The point of the writer is the reader.
A great many people, the majority, will never read Chaucer or Shakespeare. They will never read Virginia Wolf or Keats. That’s no reason those works should not be in the canon.
Personally, I am a big fan of some current writers who work full time jobs. I am very happy that they continue to write.
They are happy to continue to write, and, while they struggle, many of them take rejection on the chin and move on, because they are writers. They can’t help themselves. They don’t do it for the money. Neither do they give their work away. When they sell a story, they celebrate, and so do their fans.

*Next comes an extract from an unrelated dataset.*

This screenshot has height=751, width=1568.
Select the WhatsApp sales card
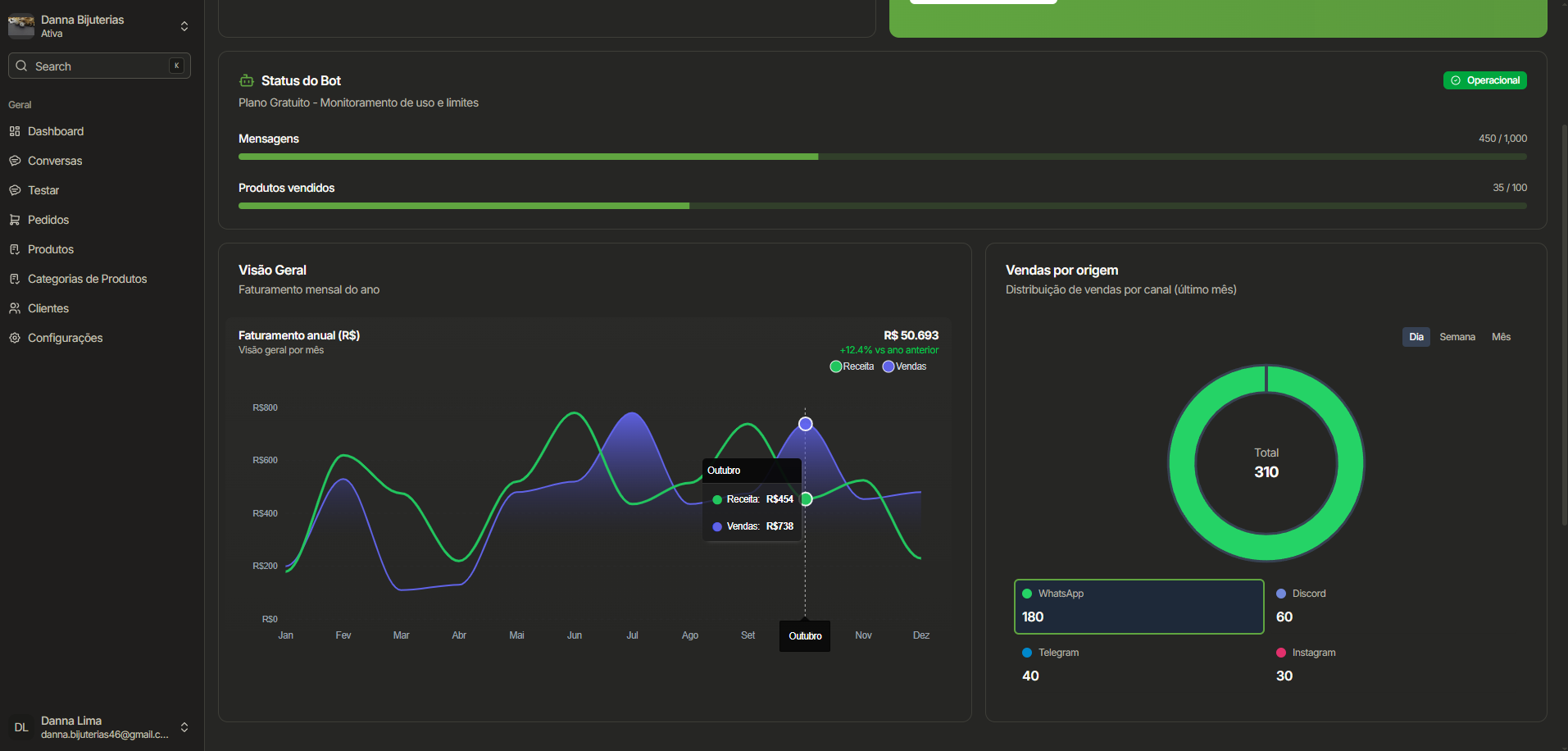point(1138,606)
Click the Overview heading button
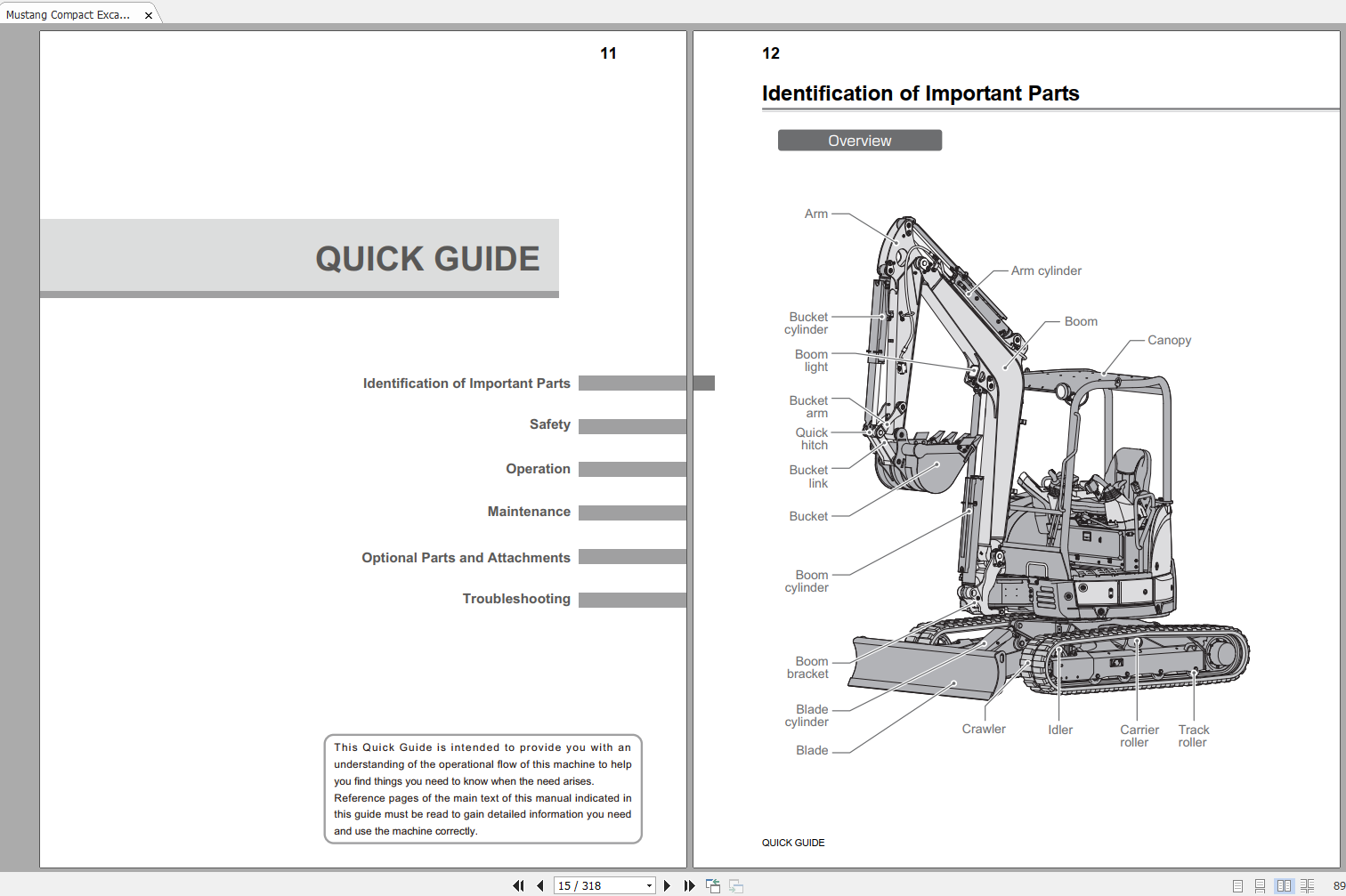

If they are anything like me, their fans also spread the word, and urge readers to pick up their work, because it’s good.
I don’t know how many of these people thrash about calling themselves professional writers, and I don’t know how many of them moan to the press about how little they earn. I suspect they are too busy feeding their families and paying their mortgages, and writing their wonderful stories in the few hours that remain to them in between.
I read somewhere that the smallest minds have the biggest mouths. I don’t know how true that is.
Being pushy, whining and arrogant simply produces so much hot air. Mediocre writers, however good their personal publicity machines are still going to produce mediocre work.
Sometimes the best writers won’t make the most money. That won’t always matter to them as much as being published, being paid and having an appreciative audience matters. Perhaps they have something else on their side. Perhaps they have longevity. Perhaps there’s a legacy in it for them.
I’m reminded of Alice Munro, the Canadian short story writer who won the Nobel Prize for Literature in 2013. She ran a book shop with her husband, and was a writer in residence at the University of Western Ontario. She produced a volume of stories every four years or so.
To be good and commercial... I guess that’s another story entirely.